**Task:**
Copy out everything in the source data from the line containing "Click the percent" down to the line containing "click(296, 77)", with both of those lines included, reproducing each line without change.

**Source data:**
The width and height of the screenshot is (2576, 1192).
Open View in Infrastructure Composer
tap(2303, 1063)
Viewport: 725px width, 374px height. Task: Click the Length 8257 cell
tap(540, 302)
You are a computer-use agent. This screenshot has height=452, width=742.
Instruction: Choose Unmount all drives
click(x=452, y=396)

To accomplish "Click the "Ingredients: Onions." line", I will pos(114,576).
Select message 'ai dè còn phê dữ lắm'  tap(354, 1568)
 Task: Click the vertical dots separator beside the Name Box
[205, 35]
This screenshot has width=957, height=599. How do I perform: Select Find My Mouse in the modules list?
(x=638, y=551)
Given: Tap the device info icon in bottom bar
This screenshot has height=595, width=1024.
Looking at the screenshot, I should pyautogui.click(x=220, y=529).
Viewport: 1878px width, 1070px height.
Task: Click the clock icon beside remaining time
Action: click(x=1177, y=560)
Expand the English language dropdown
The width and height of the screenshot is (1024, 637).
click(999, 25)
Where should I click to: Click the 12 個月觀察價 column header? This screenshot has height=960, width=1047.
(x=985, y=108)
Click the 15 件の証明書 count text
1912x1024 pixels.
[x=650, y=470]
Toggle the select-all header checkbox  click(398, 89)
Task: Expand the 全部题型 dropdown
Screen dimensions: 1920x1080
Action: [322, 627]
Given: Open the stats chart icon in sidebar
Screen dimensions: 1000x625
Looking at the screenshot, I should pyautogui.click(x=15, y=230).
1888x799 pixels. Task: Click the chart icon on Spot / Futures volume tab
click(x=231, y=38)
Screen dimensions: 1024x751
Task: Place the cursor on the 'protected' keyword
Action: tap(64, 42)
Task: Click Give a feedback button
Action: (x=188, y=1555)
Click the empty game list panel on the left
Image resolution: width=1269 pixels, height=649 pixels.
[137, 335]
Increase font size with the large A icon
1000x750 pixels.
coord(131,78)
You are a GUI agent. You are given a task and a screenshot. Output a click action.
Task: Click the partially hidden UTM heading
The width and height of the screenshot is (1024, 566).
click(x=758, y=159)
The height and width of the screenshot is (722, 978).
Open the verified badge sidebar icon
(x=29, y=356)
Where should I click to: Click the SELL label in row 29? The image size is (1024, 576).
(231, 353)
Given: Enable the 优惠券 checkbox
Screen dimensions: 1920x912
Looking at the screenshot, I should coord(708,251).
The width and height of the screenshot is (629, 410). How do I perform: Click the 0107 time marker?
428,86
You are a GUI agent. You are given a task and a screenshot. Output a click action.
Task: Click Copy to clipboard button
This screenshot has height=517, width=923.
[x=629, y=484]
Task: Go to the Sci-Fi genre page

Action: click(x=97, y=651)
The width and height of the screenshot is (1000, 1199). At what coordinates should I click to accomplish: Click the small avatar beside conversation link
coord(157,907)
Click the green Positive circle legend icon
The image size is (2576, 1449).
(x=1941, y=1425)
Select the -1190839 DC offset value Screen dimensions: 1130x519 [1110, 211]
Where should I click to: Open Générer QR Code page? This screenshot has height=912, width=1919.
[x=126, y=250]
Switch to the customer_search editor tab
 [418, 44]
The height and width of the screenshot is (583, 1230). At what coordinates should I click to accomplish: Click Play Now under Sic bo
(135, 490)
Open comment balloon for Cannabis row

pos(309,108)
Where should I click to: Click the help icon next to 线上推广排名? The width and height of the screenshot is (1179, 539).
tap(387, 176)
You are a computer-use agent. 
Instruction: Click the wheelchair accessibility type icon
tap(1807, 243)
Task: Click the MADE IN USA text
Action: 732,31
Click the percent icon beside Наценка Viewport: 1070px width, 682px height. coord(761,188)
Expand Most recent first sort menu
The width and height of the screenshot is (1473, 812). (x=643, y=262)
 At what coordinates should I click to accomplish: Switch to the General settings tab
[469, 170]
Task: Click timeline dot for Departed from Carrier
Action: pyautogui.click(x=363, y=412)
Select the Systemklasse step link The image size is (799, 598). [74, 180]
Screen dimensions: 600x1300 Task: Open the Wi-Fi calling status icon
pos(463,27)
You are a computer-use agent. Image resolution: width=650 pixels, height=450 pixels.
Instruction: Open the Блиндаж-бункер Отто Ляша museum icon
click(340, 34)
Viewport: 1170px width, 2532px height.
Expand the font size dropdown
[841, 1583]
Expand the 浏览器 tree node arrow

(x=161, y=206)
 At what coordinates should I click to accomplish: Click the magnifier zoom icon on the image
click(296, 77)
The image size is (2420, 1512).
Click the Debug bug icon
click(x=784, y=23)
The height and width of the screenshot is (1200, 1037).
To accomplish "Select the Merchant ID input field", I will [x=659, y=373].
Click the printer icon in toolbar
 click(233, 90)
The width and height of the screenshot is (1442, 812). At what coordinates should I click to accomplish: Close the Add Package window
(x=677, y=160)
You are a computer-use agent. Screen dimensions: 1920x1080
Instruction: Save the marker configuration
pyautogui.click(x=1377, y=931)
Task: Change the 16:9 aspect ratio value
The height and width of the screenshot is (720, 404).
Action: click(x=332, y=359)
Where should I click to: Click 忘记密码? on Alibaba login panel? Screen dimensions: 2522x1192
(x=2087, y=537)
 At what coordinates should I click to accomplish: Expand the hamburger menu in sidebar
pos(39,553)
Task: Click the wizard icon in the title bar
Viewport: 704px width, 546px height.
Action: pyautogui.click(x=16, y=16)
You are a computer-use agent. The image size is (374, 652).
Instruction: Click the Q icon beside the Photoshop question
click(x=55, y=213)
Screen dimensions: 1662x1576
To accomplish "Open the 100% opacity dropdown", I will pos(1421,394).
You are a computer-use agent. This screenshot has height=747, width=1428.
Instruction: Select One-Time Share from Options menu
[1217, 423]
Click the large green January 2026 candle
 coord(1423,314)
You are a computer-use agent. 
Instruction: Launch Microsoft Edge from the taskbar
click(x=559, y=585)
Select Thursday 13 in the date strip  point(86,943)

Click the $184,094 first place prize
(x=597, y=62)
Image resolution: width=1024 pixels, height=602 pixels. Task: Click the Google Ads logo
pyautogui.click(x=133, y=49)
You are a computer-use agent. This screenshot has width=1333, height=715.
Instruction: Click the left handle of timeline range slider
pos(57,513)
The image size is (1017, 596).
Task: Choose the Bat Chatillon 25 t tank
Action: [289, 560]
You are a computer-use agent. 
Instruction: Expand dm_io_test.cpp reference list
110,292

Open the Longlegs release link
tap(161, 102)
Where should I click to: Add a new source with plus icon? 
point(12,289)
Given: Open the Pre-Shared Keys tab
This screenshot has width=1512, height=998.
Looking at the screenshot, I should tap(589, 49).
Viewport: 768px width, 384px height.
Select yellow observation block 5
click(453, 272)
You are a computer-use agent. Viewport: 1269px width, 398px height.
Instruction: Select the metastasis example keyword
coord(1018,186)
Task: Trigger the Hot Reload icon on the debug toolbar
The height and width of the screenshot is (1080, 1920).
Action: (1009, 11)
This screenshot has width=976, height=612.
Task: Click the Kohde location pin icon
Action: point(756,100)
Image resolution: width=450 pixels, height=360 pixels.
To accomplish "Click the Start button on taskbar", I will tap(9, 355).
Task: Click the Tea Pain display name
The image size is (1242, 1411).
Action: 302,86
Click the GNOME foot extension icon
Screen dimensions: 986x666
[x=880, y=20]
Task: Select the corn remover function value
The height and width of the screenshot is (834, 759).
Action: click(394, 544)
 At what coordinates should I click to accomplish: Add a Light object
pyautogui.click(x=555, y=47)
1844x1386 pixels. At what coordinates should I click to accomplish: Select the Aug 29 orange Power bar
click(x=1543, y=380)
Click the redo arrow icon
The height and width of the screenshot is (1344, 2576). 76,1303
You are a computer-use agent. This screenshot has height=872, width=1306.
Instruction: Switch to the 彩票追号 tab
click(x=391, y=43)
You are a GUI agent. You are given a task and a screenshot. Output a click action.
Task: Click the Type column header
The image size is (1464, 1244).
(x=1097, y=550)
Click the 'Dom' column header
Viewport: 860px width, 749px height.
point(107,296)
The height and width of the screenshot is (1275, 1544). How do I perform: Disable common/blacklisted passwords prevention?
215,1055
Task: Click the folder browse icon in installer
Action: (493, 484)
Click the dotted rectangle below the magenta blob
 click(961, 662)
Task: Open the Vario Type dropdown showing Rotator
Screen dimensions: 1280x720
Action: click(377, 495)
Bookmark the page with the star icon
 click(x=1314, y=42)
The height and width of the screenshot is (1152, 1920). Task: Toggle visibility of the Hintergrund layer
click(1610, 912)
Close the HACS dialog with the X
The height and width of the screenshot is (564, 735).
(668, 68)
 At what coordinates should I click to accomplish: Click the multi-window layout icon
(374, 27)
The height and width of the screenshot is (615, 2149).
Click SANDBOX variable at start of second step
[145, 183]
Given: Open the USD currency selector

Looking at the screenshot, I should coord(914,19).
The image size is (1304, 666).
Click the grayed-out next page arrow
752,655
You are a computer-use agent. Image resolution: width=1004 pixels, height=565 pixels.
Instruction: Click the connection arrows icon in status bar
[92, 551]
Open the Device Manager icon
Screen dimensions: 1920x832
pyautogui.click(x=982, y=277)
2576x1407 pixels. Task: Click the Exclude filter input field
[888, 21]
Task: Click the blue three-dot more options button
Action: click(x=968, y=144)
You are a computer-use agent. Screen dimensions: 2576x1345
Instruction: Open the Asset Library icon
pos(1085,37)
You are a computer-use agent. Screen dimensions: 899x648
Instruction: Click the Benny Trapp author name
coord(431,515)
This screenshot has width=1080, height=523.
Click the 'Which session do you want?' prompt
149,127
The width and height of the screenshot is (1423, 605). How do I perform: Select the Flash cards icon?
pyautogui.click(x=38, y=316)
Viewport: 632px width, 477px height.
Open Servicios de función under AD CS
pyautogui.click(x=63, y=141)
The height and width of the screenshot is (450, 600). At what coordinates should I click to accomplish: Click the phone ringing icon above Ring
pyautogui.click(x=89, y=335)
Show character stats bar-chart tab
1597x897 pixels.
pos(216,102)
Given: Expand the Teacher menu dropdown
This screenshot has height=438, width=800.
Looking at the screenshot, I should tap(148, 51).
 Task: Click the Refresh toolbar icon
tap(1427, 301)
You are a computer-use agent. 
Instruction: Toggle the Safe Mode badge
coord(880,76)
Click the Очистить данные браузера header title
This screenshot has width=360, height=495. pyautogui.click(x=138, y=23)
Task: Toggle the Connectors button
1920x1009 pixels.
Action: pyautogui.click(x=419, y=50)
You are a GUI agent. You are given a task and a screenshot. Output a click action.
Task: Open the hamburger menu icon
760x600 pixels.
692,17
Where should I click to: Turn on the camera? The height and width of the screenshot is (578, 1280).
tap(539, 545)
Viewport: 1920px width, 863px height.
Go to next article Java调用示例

**Task solution:**
Click the percent icon beside Наценка Viewport: 1070px width, 682px height. coord(761,188)
Expand Most recent first sort menu
The width and height of the screenshot is (1473, 812). (x=643, y=262)
 At what coordinates should I click to accomplish: Switch to the General settings tab
[469, 170]
Task: Click timeline dot for Departed from Carrier
Action: pyautogui.click(x=363, y=412)
Select the Systemklasse step link The image size is (799, 598). [74, 180]
Screen dimensions: 600x1300 Task: Open the Wi-Fi calling status icon
pos(463,27)
You are a computer-use agent. Image resolution: width=650 pixels, height=450 pixels.
Instruction: Open the Блиндаж-бункер Отто Ляша museum icon
click(340, 34)
Viewport: 1170px width, 2532px height.
Expand the font size dropdown
[841, 1583]
Expand the 浏览器 tree node arrow

(x=161, y=206)
 At what coordinates should I click to accomplish: Click the magnifier zoom icon on the image
click(296, 77)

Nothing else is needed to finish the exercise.